A gamed system in which the white police and detectives pull all the strings is truly under fire here, but that intense focus comes at the inevitable muted role of any black characters maintaining any agency whatsoever, which, yes, does get the point across to an extent but, on the other hand, misses much of the strength involved in the spirit that sparked the riots in the first place.

Fifty years on then, the takeaway either becomes ‘how can this still be happening?’ (ala Black Lives Matter movement and the recent uptick in police killings of African-Americans in the US) or, sadly, ‘all is still as hopeless then as it is now’. Worse yet, it could be read as ‘look at how much better comparatively we have it now/we should be grateful’ to those unaware of BLM, and that’s no risk worth taking.

Still, that’s today’s context; yesterday’s events are different, and hopefully tomorrow’s will be too, so we must try and see the film for what it is separately.
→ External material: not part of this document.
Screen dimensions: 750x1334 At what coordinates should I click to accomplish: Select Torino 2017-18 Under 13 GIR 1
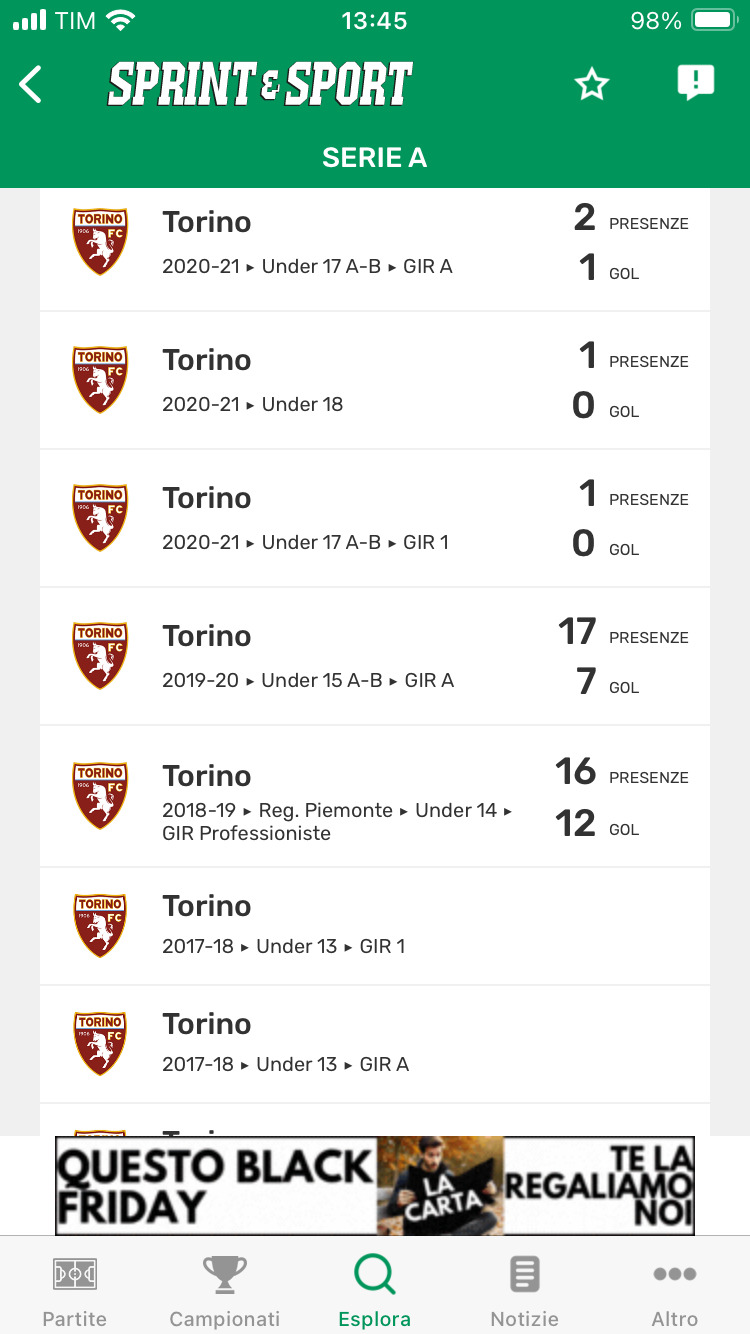coord(375,926)
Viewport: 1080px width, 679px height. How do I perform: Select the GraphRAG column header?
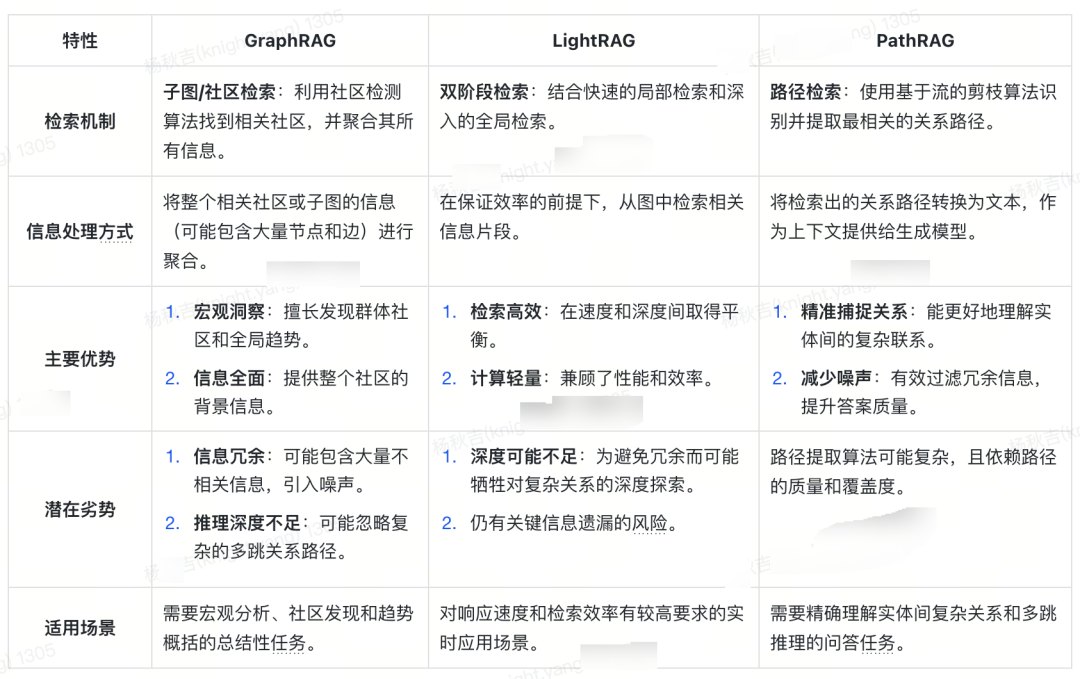click(x=290, y=40)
What’s on show here touches on, occasionally, the attitudes black people have garnered to survive in a racist authoritarian state, and makes for a case study of how some work and some don’t, but ultimately they shouldn’t need them at all and that’s a good thing to zone in on.

Chaos succumbs to hope inevitably, an admirable if somewhat wishy-washy passing of the buck to the future generations that fails to capture the ire and urgency of recent films like Ava DuVernay’s 13TH or even Spike Lee’s Chi-Raq. Still, with solid writing and dreadful tension start-to-finish, there’s more a chance that this will be taken in the right direction than the wrong, and since that indeed is a game a hope, perhaps Bigelow and Boal are on to something after all.